Throughout 2018 and 2019, Audaz had many matches against long term rival Templario, but they also teamed up in 2019 for the annual Parejas Increíbles tournament, where rivals team up to wrestle tag-team matches for a trophy. They were eliminated first round by Atlantis and Negro Casas. During 2019 he also began a rivalry with Kawato San (Master Wato, then on excursion in Mexico). In June 2019, Kawato defeated Audaz for the vacant CMLL World Lightweight Championship, after they both each won their respective qualifier matches. Later in 2019, Audaz would be in an elimination-match for the vacant CMLL World Welterweight Championship. He managed to survive until the last 4, when he was eliminated by the eventual winner Soberano Jr.

In January, he returned to Japan for Fantastica Mania 2020, where he once again worked tag-team and trios matches. In 2021, post-pandemic, Audaz would compete in a qualifier for a number one contendership for the Mexican National Trios Championship together with Los Atrapasueños, Rey Cometa and Espíritu Negro. The team were defeated first round. Later that same year, Audaz also competed for the Copa Independencia, a new tournament to celebrate 211 years of Mexican independence.

In January 2022, he once again competed in the Sin Salida steel-cage match for hairs or masks and survived. Disturbio lost his hair. The same year Audaz also competed in the annual Leyenda de Plata but was eliminated in the semi-final.

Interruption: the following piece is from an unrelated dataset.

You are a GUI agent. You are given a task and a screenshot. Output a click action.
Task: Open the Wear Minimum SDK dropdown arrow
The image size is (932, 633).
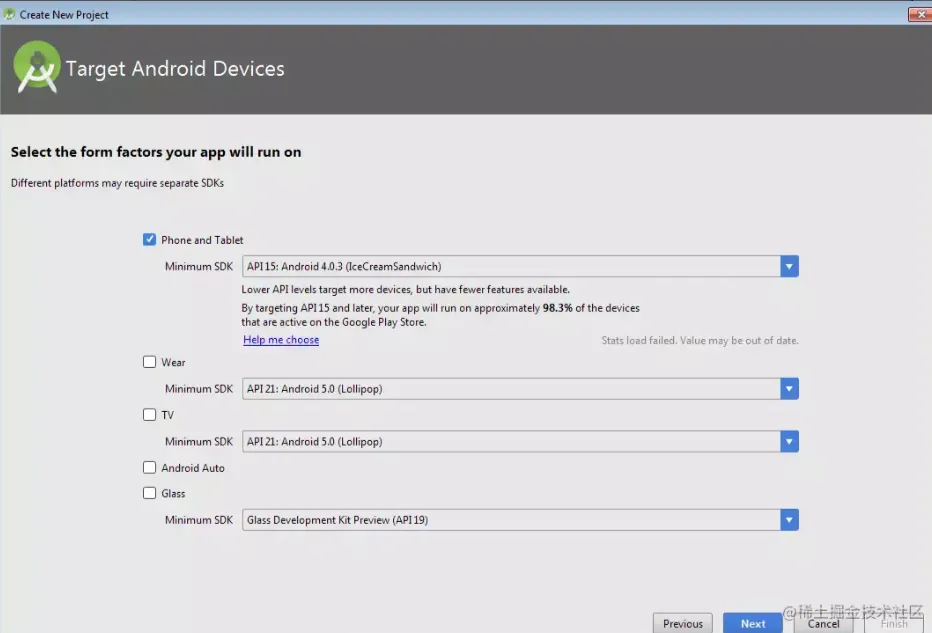click(x=789, y=389)
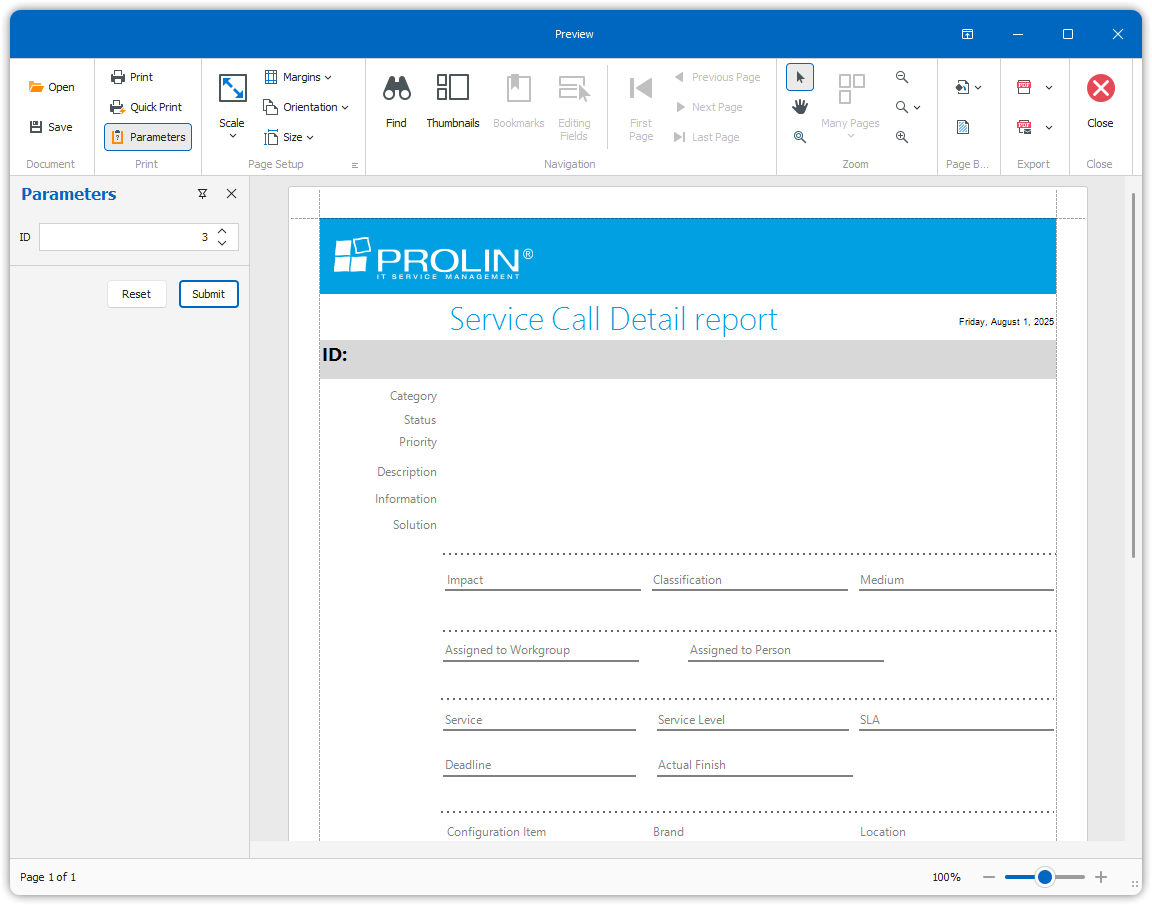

In January 2023 he suffered a motorcycle accident which resulted in several foot injuries. He kept on wrestling for CMLL after a recovery period of about two months but through this time he felt he couldn't do himself justice in the ring until the summer of 2023.

In 2023 he participated in a tournament for the vacated Mexican National Middleweight Championship, but was eliminated by Guerrero Maya Jr. in the first qualifier. September 1, 2023, he once again competed for the Copa Independencia. In September 2023, during the first edition of Fantastica Mania in the United Kingdom, a collaboration with British promotion Revolution Pro Wrestling, Audaz was chosen as one of the CMLL representatives in what was CMLL's first ever official event in the United Kingdom. Throughout the event he worked trios matches where he teamed with Ricky Knight Jr. and Zak Knight and on the first show. They managed to defeat the team of Kid Lykos, Kid Lykos II and Sangre Imperial. On the second show, however, they were defeated by Shigeo Okumura, Wild Boar and Sangre Imperial.